Running in Circles
- Tuesday, June 19, 2007
Trapped in a Cycle of Pain
And you call yourself a Christian!”
I noticed how tight and white my mother’s lips were when she spoke. She was standing on the stair landing above me, hands on her hips.
“You’ll never get into heaven with an attitude like that! God knows all the evil thoughts you’ve ever had about me. Not one is hidden from him.”
She continued down the steps, her index finger pointed at me. Her footsteps were heavy, the stubby heels of her black shoes thudding. The thin pale lips were moving again.
“You’ll never please God the way you are. Don’t think you won’t reap the consequences of your evil thoughts. ‘Vengeance is mine. I will repay, says the Lord!’” She was upon me now.
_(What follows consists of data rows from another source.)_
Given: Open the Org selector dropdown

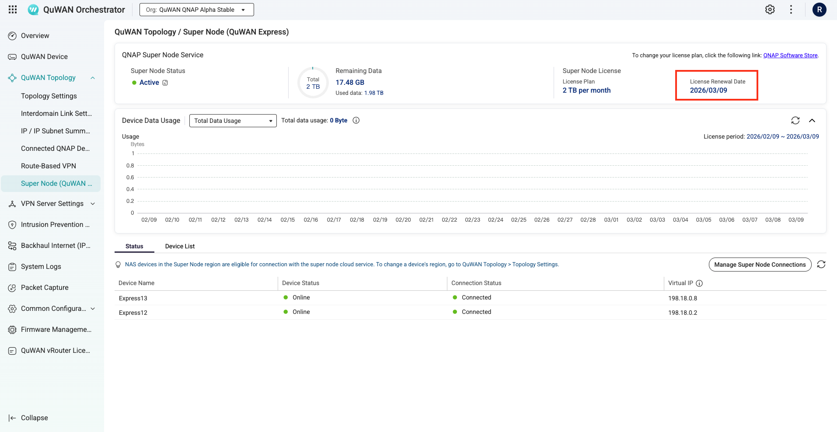Looking at the screenshot, I should click(197, 10).

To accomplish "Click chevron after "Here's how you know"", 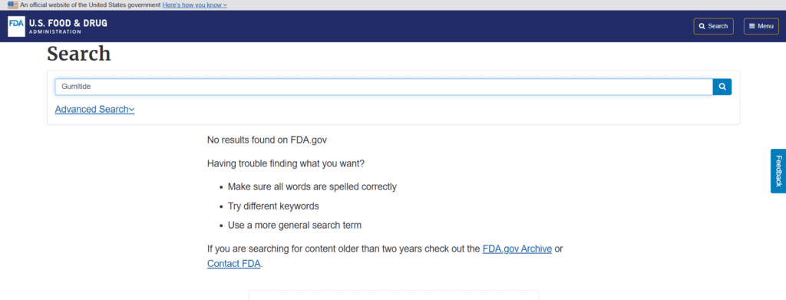I will [225, 5].
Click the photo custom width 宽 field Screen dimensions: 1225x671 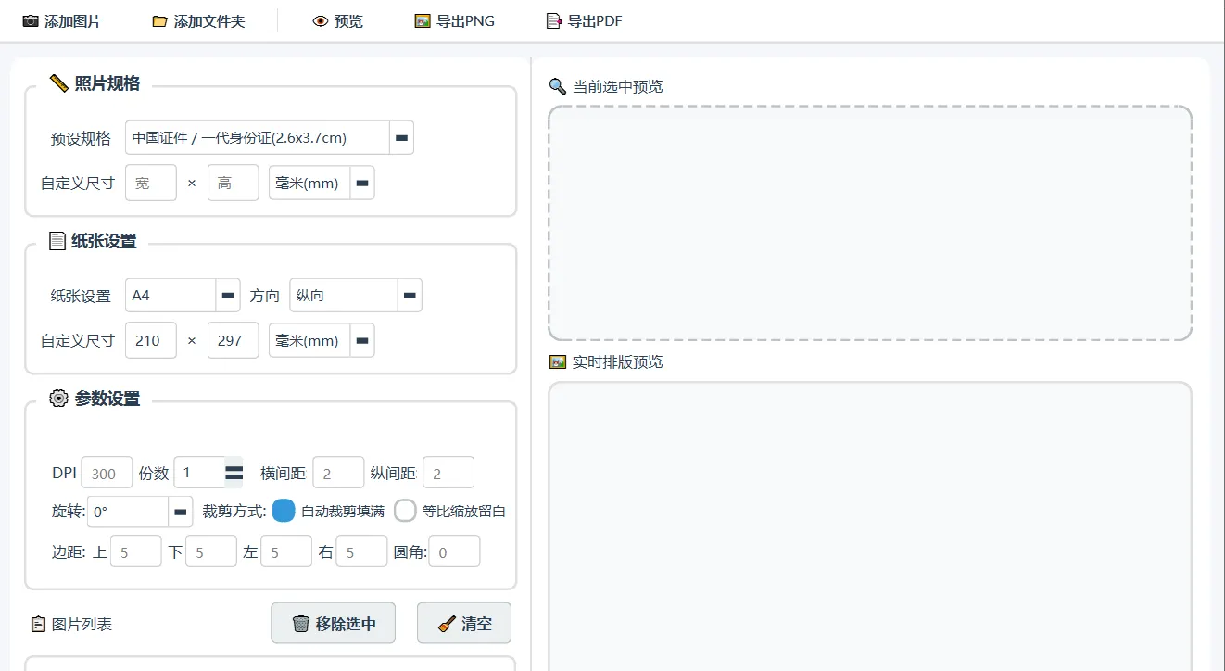150,184
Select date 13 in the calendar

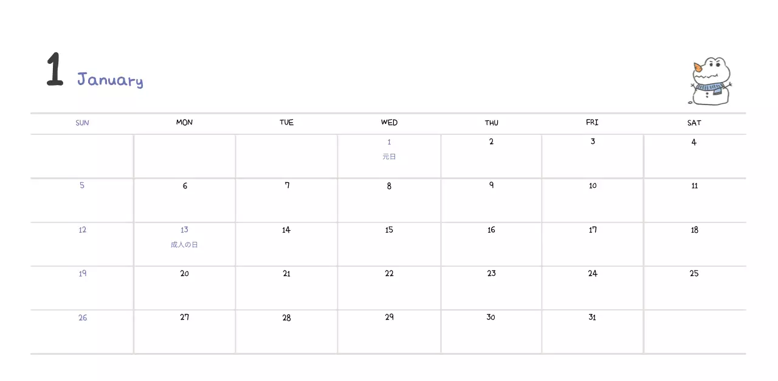click(x=184, y=230)
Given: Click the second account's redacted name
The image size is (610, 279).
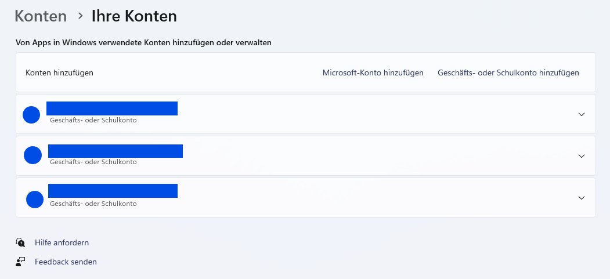Looking at the screenshot, I should (x=115, y=151).
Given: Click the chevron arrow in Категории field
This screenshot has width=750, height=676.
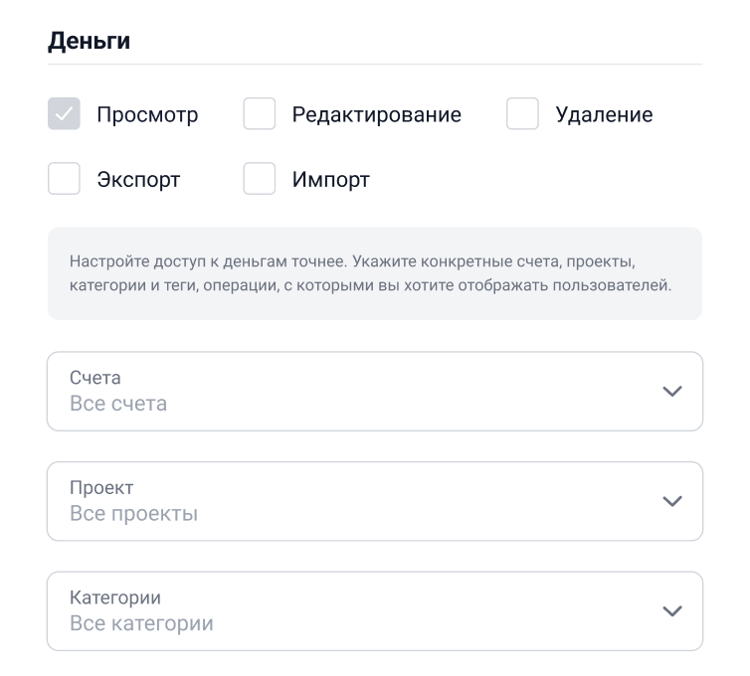Looking at the screenshot, I should (672, 611).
I was eleven. I had vacuumed the house and, according to my mother, not done a very good job. I was not fond of vacuuming, and when she ordered me to do it over, I had pushed back. I thought I had done a great job, and besides, it was a daunting task. Our house was a historic faculty home on the campus of a well-endowed institution for higher learning. There were fireplaces in every room, and the rooms were immense.
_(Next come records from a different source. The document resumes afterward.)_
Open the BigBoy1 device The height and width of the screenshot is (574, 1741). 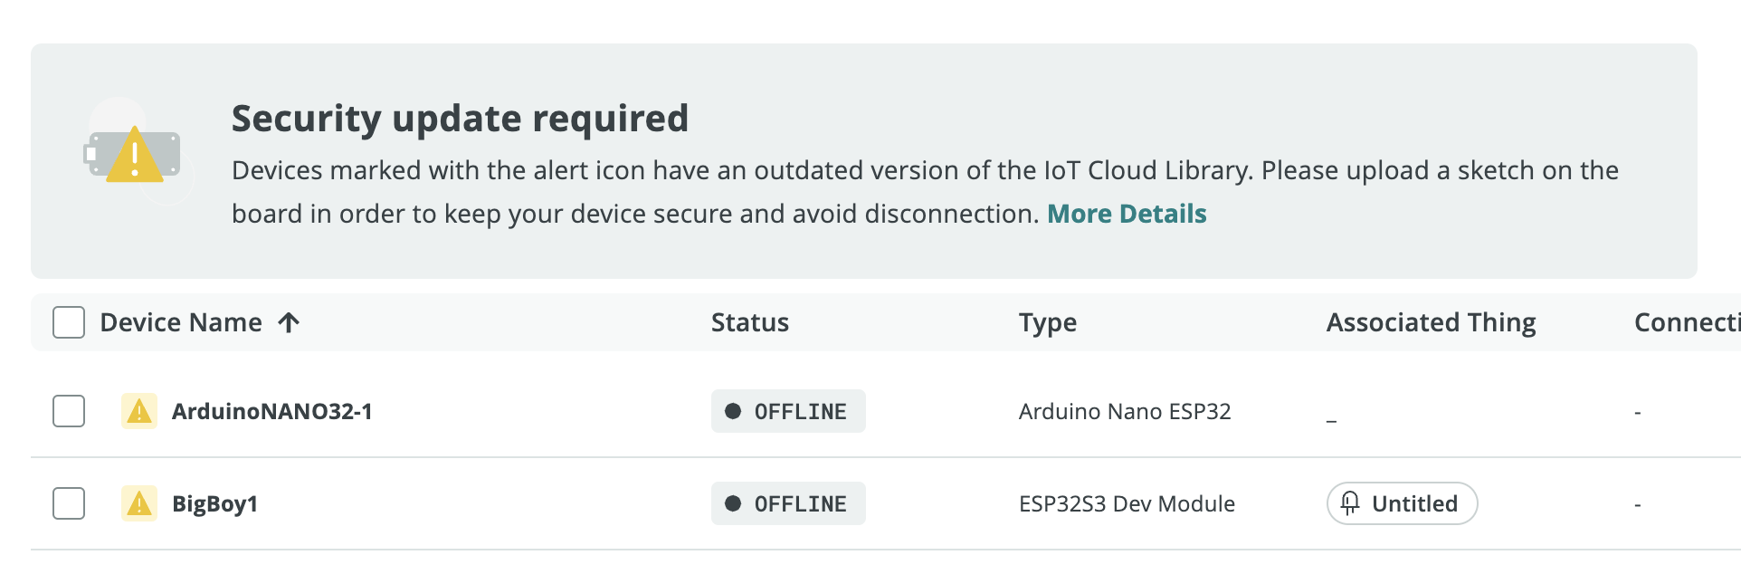coord(214,504)
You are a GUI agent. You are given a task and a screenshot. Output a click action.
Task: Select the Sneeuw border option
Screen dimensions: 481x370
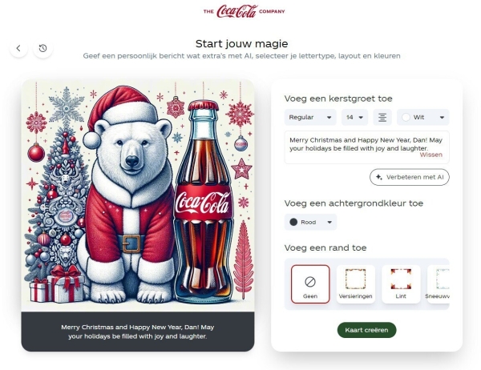click(x=439, y=284)
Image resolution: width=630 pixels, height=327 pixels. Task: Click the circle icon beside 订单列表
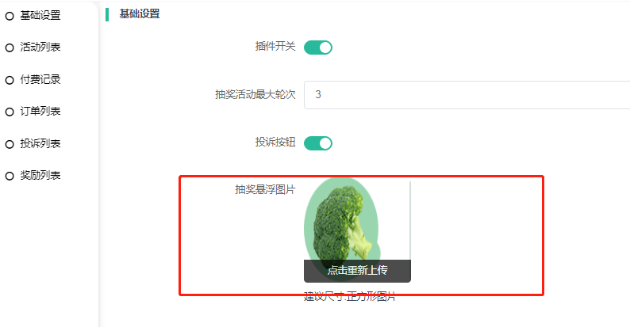pyautogui.click(x=10, y=112)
Maybe she was angry because I had spent time with my father that morning listening to his lecture. He had read it to me with his glasses balanced on the end of his nose. She didn’t like it when Dad and I spent time alone. But I wasn’t really sure what had set off this episode. I never was.
“If you knew the truth—that I am the apple of God’s eye—you would treat me differently!” She was building momentum now, her voice rising. “You are spurning God’s chosen one when you look down on me!” The words shot through the air and whizzed through me with their familiar pain.
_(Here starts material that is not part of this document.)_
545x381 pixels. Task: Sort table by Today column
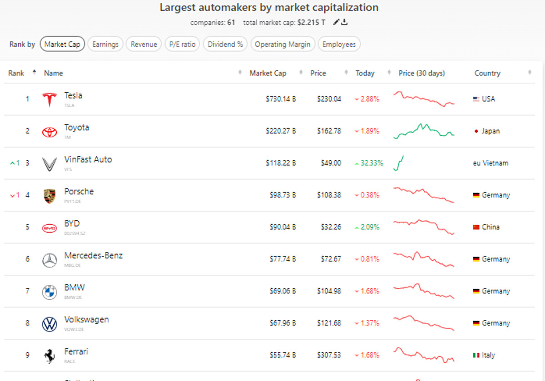tap(365, 73)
The culmination was at hand, the consequences imminent.
“You are a hypocrite—full of evil thoughts and lies. A whitewashed tomb. Everything you do and say is a lie, and Satan is the father of lies, so you must belong to him!”
I could hear the cicadas buzzing outside. There had been a rash of them that summer, and when you walked on the lawn you could scarcely avoid the sickening crunch they made underfoot. I was aware that I was crying.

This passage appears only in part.